Problem requirements =>
Transcribe, exactly and in full, every line from the one including "Viewport: 1400px width, 855px" to the end of the listing.

Source material =>

§ §

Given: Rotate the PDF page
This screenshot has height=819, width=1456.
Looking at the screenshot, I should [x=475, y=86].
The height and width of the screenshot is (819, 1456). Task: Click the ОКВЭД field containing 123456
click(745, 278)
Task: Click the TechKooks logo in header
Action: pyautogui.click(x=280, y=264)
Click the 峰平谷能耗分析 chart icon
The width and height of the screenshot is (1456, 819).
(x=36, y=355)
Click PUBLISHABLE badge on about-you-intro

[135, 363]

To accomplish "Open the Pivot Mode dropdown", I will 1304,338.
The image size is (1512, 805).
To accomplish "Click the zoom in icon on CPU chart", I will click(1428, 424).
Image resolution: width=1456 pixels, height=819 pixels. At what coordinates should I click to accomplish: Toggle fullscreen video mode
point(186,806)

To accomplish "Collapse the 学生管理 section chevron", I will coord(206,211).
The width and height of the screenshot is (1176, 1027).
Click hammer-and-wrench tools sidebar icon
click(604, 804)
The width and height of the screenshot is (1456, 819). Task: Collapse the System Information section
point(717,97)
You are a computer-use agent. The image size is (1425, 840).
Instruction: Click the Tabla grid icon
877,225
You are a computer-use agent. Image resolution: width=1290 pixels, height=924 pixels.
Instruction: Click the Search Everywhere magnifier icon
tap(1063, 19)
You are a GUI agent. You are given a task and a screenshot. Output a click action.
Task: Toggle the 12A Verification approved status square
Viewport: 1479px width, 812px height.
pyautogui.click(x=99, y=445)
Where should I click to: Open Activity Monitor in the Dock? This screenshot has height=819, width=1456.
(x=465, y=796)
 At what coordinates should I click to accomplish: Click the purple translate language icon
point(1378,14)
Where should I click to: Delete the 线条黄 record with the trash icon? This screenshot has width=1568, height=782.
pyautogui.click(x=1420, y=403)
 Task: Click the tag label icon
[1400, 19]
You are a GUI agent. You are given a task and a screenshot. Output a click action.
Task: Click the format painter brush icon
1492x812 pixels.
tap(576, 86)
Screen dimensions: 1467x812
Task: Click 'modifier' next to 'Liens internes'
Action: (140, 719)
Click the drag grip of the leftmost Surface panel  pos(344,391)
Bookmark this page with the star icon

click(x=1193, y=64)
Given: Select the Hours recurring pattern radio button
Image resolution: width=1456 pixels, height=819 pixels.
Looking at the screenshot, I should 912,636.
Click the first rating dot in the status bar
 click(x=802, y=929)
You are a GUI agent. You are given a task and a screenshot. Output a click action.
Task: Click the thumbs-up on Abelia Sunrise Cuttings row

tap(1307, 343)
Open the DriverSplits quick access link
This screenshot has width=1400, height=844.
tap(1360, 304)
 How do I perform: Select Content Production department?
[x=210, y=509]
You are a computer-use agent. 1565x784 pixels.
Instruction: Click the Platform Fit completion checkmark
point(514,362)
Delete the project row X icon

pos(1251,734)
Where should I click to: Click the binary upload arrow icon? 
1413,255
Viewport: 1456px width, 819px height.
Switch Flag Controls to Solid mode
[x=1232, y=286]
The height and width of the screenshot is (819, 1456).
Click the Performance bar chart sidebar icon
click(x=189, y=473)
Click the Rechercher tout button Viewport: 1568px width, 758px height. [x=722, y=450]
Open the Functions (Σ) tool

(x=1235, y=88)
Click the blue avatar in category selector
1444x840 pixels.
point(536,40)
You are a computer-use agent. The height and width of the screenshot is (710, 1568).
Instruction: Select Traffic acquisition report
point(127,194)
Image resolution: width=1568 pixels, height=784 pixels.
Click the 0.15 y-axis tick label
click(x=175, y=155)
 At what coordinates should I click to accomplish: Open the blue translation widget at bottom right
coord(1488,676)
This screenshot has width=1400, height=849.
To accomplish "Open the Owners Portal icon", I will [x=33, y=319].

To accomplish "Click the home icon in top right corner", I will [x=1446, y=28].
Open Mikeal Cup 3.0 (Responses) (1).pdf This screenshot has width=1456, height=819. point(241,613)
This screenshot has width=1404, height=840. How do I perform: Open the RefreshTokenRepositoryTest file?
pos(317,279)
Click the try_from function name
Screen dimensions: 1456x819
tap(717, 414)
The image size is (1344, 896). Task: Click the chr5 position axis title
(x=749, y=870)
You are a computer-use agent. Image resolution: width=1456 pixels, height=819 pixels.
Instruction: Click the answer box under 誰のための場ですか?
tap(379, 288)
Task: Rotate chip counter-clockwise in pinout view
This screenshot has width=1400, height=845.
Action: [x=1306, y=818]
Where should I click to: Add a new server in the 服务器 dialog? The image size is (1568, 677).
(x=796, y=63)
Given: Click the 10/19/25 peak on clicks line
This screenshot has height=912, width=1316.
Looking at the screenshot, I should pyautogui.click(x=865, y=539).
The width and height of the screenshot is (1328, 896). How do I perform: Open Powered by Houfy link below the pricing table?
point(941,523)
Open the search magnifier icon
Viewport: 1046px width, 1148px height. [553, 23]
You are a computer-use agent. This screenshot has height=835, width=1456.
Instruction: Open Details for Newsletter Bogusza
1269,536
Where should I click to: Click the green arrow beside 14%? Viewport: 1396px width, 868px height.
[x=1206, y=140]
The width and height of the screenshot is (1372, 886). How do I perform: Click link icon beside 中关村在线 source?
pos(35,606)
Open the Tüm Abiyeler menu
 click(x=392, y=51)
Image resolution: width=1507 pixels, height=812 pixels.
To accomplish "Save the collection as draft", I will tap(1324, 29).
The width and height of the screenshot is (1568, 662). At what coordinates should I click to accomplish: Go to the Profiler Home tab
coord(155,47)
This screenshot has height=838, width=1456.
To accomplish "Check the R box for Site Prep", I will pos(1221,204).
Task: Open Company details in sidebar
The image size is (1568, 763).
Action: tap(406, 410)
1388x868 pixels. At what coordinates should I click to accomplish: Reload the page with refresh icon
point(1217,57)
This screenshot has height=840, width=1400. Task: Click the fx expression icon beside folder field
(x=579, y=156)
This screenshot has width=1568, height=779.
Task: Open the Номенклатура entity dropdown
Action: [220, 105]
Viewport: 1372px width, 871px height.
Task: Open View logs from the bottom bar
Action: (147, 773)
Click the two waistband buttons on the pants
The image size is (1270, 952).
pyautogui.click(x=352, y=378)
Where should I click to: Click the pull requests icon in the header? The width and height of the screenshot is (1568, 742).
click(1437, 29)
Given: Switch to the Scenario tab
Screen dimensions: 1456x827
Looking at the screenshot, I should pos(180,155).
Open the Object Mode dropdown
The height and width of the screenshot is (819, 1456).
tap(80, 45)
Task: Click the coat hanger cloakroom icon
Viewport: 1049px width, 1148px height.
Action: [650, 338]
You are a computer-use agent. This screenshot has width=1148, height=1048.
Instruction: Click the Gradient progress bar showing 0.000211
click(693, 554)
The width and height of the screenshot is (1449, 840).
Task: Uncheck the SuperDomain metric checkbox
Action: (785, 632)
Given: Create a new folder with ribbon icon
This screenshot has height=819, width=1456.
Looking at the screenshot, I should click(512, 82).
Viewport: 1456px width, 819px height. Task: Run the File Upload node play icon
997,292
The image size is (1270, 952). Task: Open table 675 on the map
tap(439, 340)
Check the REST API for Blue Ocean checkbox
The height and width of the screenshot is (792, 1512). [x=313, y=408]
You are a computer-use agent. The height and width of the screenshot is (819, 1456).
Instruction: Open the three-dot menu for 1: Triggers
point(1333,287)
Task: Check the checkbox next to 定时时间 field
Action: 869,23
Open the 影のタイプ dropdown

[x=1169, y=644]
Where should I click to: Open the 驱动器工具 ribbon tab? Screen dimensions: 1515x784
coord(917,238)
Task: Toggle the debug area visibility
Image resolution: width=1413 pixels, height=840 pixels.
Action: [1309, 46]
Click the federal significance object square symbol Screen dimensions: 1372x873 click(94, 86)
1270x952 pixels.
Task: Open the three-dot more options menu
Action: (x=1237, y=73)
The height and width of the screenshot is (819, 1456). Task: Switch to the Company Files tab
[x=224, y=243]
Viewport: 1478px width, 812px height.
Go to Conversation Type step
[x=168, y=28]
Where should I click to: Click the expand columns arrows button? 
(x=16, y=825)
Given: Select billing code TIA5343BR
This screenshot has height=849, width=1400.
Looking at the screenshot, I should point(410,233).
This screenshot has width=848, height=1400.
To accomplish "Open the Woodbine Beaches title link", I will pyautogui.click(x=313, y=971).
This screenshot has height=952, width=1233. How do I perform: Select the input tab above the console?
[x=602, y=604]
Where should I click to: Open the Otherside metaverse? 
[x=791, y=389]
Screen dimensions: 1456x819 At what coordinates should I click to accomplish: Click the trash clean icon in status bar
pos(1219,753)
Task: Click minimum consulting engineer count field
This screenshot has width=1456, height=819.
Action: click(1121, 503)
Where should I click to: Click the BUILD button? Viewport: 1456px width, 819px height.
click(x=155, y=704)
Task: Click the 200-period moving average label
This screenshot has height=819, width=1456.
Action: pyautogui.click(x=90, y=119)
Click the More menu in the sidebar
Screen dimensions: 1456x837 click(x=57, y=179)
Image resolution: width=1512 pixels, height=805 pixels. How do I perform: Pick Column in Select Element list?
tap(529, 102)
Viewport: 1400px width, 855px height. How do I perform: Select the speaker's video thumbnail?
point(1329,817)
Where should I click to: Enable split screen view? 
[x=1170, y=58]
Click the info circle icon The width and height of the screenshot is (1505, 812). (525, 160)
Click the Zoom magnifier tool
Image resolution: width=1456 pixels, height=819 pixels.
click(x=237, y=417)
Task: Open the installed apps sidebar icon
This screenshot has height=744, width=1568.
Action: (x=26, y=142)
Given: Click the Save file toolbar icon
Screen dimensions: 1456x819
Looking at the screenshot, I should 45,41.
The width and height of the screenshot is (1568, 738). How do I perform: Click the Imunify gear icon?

§ §

Result =>
Viewport: 1400px width, 855px height. How do I perform: Select the speaker's video thumbnail?
point(1329,817)
Where should I click to: Enable split screen view? 
[x=1170, y=58]
Click the info circle icon The width and height of the screenshot is (1505, 812). (525, 160)
Click the Zoom magnifier tool
Image resolution: width=1456 pixels, height=819 pixels.
click(x=237, y=417)
Task: Open the installed apps sidebar icon
This screenshot has height=744, width=1568.
Action: (x=26, y=142)
Given: Click the Save file toolbar icon
Screen dimensions: 1456x819
Looking at the screenshot, I should 45,41.
The width and height of the screenshot is (1568, 738). How do I perform: Click the Imunify gear icon?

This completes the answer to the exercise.